A very cool new post on Pharyngula examines new research attempting to work out the phylogeny of animal phyla. As a bonus, there's an important place for fungi in this work -- always a good thing. More on the fungi below.
The researchers compared the sequences of 50 genes in 9 phyla to try to create a family tree. (I am under the impression that this is way more genes than are normally used for systematics. Is this correct?) Some of the branch points could be resolved fine, but it was not possible to distinguish branching times for others. Various modifications, detailed in the Pharyngula post, didn't help. The conclusion? The Cambrian explosion 543 million years ago was quite rapid, so branching times are too close together to be sorted out by the methods used.
As one of their tests of this idea, the investigators tried the same techniques on fungal phylogeny, since fungal evolution appears to lack anything like the Cambrian explosion. Walla! The methods worked just fine, producing a clean and reasonable family tree. This research agrees with the fossil record, suggesting that the Cambrian explosion was a real event.

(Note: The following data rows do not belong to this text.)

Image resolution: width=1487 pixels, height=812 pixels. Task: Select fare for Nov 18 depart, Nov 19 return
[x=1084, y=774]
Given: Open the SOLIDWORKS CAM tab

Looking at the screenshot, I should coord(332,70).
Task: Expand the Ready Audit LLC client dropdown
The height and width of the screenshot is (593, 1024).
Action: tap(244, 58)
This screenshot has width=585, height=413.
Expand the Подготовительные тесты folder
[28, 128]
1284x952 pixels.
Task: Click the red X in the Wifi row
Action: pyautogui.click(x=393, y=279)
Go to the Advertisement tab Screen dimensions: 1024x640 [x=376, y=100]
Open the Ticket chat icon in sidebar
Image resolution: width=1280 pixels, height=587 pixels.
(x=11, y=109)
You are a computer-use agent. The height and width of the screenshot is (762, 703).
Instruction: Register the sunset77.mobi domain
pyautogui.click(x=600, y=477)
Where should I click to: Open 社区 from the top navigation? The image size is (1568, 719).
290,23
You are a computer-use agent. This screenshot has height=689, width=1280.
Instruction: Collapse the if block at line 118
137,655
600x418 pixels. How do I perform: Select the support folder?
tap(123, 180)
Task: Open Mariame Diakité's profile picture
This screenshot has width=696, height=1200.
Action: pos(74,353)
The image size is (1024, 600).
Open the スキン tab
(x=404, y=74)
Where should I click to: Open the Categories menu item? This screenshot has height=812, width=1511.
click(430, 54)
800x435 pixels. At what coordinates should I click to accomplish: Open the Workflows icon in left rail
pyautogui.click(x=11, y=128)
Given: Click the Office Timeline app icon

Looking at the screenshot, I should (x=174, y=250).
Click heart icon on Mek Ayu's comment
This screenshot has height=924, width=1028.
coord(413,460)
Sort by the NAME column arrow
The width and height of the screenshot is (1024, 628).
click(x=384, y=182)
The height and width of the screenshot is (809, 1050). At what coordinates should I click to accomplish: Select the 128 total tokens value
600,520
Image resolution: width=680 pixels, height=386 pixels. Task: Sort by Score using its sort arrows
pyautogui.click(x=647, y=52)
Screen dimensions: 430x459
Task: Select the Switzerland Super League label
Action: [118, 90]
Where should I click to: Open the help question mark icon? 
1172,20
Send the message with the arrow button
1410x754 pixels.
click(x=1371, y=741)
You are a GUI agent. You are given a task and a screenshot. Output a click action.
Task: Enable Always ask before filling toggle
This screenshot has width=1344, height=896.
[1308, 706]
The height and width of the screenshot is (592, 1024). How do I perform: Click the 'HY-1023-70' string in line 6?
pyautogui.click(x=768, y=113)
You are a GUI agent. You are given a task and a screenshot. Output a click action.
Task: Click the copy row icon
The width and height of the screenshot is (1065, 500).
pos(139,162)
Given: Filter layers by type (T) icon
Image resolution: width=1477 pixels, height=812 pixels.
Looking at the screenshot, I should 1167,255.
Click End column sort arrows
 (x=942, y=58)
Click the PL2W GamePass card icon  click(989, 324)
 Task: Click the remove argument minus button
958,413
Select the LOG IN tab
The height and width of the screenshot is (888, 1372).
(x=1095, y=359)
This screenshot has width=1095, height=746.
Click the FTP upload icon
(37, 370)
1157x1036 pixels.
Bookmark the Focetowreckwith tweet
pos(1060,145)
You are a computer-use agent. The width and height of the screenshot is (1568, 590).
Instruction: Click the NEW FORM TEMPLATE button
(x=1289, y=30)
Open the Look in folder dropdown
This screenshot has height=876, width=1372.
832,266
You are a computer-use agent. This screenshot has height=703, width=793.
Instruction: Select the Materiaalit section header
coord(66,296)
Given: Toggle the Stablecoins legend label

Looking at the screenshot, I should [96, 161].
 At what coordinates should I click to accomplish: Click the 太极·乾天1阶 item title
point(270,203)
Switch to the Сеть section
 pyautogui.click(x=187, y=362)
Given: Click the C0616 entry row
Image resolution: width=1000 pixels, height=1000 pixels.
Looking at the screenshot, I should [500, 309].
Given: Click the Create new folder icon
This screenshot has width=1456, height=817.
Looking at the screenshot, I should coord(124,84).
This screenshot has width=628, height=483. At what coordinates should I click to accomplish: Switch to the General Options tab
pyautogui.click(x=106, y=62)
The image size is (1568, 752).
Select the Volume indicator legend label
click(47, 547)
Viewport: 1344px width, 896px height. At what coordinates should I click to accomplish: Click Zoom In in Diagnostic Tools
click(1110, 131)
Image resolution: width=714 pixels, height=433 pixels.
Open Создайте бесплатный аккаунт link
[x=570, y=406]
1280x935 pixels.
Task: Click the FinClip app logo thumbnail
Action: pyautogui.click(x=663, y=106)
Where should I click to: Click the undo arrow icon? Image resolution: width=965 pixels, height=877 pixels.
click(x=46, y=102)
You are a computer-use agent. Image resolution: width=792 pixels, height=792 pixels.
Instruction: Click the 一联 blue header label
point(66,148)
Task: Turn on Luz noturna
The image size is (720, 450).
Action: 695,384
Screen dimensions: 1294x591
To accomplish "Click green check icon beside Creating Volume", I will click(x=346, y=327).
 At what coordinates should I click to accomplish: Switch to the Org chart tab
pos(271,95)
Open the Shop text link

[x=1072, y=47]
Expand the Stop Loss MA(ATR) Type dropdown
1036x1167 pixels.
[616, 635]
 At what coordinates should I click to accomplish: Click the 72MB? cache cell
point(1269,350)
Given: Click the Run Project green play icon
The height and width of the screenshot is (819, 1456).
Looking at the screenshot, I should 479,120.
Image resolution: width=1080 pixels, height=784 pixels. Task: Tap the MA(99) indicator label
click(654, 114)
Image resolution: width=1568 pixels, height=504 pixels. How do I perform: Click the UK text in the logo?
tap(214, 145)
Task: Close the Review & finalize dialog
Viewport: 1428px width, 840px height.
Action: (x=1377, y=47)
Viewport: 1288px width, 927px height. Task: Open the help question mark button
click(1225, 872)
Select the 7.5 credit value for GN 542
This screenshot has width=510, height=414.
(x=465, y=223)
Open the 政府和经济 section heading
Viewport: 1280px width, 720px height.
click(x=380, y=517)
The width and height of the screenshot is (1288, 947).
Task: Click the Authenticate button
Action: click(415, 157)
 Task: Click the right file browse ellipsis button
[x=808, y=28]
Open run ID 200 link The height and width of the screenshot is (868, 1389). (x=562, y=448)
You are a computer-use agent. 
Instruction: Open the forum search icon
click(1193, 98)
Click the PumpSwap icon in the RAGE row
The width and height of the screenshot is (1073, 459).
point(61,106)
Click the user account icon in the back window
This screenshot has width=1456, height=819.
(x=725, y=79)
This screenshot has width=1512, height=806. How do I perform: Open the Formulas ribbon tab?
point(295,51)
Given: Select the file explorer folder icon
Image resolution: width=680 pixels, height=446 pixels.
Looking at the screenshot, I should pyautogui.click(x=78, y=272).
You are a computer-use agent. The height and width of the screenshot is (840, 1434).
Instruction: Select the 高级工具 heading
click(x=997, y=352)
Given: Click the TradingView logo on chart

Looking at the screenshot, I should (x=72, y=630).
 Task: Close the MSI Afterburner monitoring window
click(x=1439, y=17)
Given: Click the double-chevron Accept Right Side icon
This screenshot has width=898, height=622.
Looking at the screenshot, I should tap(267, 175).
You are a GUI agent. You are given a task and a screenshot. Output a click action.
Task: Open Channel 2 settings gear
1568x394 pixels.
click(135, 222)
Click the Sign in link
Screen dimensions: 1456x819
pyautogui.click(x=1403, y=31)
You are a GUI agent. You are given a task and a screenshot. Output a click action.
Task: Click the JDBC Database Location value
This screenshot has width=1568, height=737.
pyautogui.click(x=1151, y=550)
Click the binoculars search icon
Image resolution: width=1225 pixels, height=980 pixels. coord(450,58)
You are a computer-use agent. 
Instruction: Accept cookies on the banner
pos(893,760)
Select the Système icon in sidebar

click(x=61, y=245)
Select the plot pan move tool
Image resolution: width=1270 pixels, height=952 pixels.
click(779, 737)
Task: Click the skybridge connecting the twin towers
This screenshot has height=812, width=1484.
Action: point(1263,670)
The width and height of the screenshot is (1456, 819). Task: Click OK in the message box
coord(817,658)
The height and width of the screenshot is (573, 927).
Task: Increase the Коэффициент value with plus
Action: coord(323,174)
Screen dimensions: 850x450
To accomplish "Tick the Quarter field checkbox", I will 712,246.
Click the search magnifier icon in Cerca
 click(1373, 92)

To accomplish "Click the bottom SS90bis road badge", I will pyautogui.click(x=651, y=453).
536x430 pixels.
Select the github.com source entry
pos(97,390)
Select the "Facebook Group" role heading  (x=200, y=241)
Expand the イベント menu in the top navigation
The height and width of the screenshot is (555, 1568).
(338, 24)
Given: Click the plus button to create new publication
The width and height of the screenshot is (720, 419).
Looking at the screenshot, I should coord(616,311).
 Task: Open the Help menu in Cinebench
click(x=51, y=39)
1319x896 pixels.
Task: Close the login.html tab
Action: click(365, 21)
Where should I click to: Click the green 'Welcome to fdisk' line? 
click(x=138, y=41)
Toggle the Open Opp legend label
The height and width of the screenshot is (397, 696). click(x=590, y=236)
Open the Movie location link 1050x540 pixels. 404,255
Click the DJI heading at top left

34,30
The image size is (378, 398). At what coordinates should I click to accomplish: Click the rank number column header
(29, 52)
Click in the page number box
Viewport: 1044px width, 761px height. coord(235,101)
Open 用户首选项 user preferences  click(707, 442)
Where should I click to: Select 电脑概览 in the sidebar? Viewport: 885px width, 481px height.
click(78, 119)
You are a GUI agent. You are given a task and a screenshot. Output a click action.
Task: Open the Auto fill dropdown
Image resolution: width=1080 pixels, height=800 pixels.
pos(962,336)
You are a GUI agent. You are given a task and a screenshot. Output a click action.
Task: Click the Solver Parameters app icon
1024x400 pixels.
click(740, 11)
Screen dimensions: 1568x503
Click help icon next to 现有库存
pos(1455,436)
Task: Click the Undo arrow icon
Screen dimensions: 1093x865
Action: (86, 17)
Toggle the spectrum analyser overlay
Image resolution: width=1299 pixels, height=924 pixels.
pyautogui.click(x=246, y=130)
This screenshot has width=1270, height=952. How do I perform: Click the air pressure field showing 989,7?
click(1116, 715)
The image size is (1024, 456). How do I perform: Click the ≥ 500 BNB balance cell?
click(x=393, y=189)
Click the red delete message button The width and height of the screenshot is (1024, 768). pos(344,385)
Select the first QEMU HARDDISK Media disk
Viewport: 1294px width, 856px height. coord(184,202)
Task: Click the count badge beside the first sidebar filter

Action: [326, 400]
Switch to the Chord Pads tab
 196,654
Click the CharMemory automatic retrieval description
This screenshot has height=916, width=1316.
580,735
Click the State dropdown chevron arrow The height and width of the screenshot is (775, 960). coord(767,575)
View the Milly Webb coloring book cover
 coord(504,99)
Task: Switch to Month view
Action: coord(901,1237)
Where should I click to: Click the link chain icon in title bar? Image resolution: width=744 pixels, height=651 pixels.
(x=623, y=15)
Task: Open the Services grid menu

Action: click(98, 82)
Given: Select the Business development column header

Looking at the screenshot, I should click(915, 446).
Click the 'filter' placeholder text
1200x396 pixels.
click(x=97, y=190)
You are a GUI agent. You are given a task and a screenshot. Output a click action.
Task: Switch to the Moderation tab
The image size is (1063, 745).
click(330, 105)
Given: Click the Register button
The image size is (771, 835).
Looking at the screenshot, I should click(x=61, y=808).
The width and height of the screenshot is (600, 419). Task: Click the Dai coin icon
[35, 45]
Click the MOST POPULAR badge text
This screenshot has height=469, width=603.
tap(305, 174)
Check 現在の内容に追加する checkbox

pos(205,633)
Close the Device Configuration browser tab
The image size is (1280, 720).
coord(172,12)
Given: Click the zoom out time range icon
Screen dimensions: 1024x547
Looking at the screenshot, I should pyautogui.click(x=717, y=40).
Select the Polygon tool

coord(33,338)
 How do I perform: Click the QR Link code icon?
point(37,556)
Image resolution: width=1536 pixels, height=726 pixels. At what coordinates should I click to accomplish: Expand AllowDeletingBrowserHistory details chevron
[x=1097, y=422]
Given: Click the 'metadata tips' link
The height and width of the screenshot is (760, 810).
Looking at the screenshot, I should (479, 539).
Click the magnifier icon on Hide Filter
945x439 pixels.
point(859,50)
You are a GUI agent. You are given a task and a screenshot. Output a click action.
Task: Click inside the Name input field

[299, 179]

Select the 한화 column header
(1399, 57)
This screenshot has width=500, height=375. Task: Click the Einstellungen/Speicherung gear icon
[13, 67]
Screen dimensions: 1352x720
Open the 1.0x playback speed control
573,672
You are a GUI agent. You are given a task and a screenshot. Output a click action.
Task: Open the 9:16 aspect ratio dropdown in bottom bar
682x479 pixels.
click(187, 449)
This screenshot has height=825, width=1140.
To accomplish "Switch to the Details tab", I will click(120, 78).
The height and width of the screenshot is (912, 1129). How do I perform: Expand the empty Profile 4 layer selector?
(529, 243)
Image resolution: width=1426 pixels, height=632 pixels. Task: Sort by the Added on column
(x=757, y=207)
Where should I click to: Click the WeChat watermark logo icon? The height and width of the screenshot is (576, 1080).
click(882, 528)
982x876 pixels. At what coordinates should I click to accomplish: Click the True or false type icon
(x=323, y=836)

Now, anyone who can refer to events that took tens of millions of years as an "explosion" is either a geologist or an evolutionary biologist. The term is confusing to laypeople and plays into the hands of creationists. "Rapid adaptive radiation" is too technical, plus the word "radiation" doesn't help. My poetic side wants to borrow Brian Swimme's renaming of the Big Bang and call the event the "animal flaring forth", but that suffers from the same problems as "explosion". How about "animal branching out"?